### Task requirements
Can you copy out the rows again, requests included, beginning with the first row and stopping after the line that contains "click(130, 338)", but with every coordinate in the answers shifted by adding -35?

(begin)

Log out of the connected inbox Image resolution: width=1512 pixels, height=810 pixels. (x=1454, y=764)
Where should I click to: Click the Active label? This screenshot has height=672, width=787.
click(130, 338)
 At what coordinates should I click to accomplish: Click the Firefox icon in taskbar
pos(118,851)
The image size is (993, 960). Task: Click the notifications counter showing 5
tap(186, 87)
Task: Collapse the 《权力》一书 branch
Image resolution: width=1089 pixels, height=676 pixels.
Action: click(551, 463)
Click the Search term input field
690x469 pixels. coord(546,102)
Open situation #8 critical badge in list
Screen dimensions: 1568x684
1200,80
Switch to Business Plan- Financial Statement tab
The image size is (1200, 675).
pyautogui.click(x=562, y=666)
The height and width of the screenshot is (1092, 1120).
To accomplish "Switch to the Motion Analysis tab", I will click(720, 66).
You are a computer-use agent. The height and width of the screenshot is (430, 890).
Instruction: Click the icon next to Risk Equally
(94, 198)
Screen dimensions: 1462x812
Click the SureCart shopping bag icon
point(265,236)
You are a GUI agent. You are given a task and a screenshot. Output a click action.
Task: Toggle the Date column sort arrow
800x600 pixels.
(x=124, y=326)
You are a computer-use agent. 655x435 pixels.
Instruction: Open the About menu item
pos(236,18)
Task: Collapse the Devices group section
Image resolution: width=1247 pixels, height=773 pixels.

(end)

### Task answer
Log out of the connected inbox Image resolution: width=1512 pixels, height=810 pixels. (x=1419, y=729)
Where should I click to: Click the Active label? This screenshot has height=672, width=787.
click(95, 303)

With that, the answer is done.